Allons sérieusement au fond des choses, mon bon Giraud : ce n’est pas la liberté de l’enseignement que vous demandez, car nous la possédons, et chacun a le droit de professer toutes les sottises qui lui passent par la tête, pourvu qu’il respecte le code. Ce que vous rêvez, c’est la faculté de recevoir des bacheliers voués au blanc, des licenciés porte-cierges, des docteurs ad majorem Dei gloriam. Il vous faudrait aussi jeter bas M. Duruy, ce qui serait un très-grand et très-véritable malheur, car il est le seul ministre de l’instruction publique sincèrement libéral et progressiste que nous ayons eu depuis longtemps, et j’espère que vous n’obtiendrez rien de tout cela.
Livrer le haut enseignement au parti clérical serait la ruine de la science en France.
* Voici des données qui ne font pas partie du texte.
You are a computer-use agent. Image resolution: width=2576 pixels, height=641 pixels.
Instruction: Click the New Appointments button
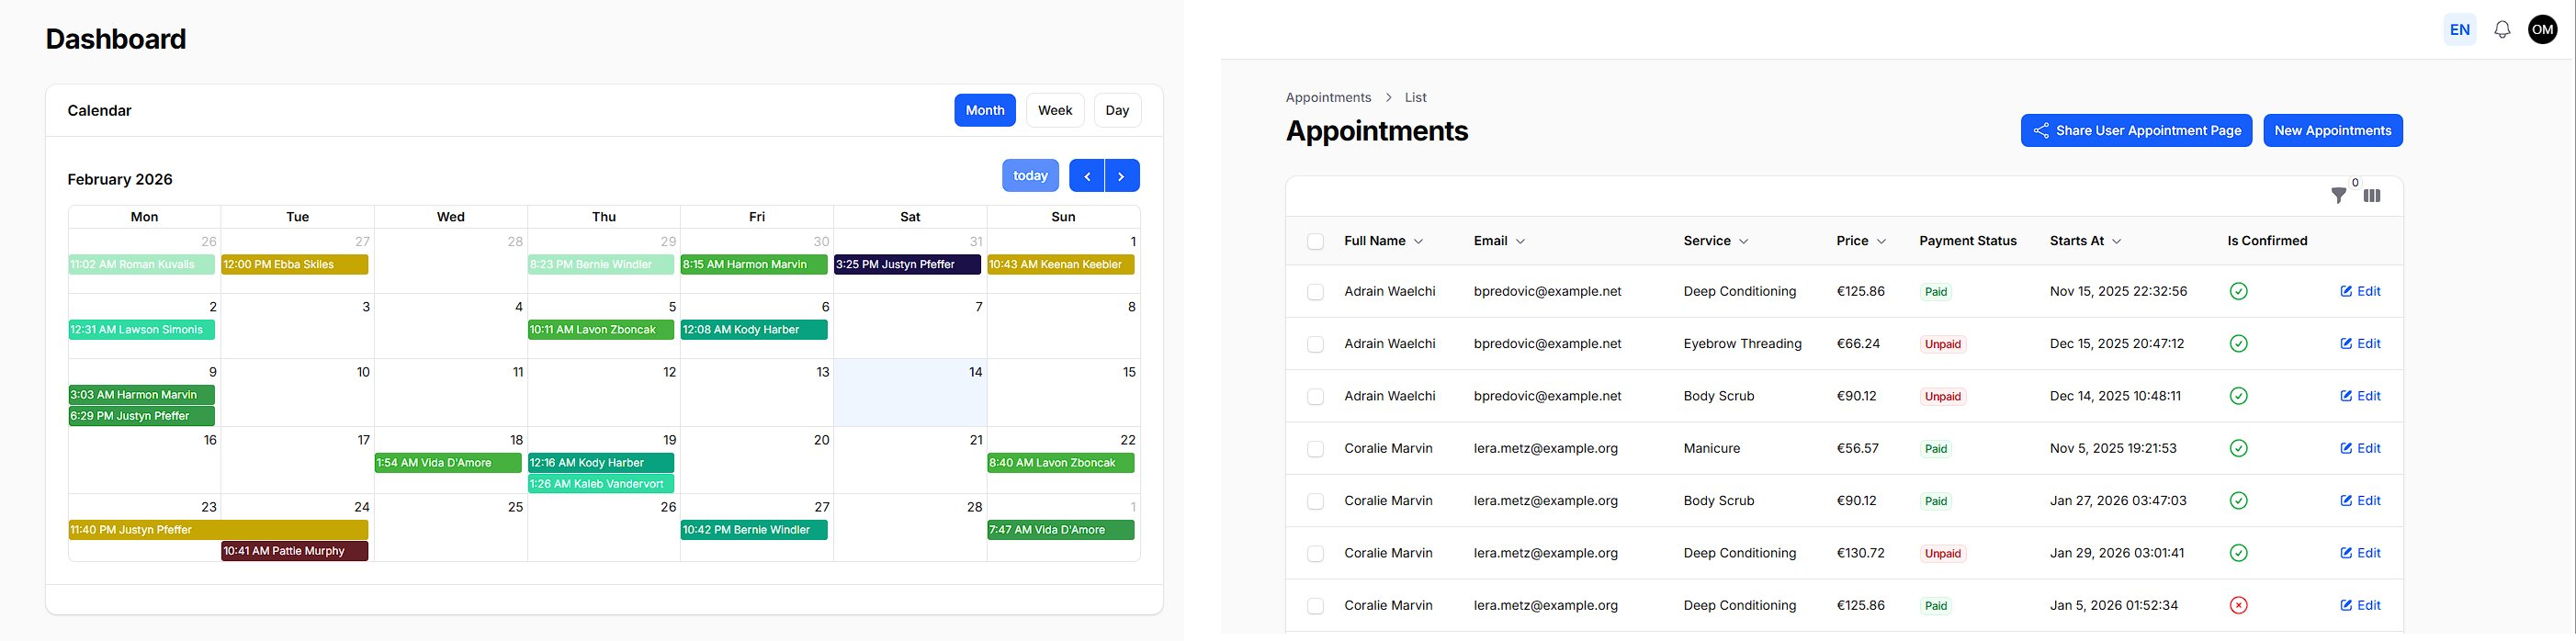pos(2332,130)
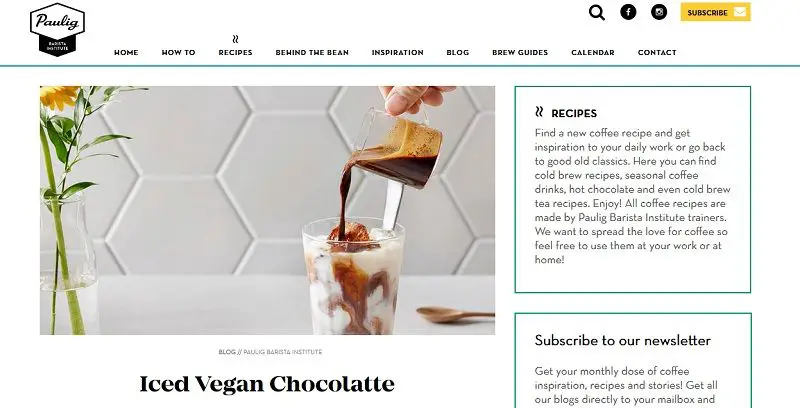Open the search magnifier icon

[x=596, y=12]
Le fait est démontré par les échecs que subissent vos candidats aux concours des écoles spéciales du gouvernement.
L’école de Paris n’est ni athée ni matérialiste, elle est positiviste, elle examine les faits sans se laisser enchaîner par la révélation.
L’école cléricale, pour être conséquente avec ses principes, serait obligée de courber la science sous ses doctrines immuables. Elle enseignerait par exemple :
En anatomie : que la femme est tirée de la côte de l’homme.
En histologie : que l’homme est composé de boue.
En thérapeutique : que l’eau de la Salette guérit tous les maux.
En hygiène : que la crasse et la vermine sont les apanages de la perfection : l’empire appartient aux peuples malpropres.
En botanique : qu’il existe des raisins dont une grappe forme la charge d’un homme.
En histoire naturelle : que la baleine peut avaler un homme d’un seul coup.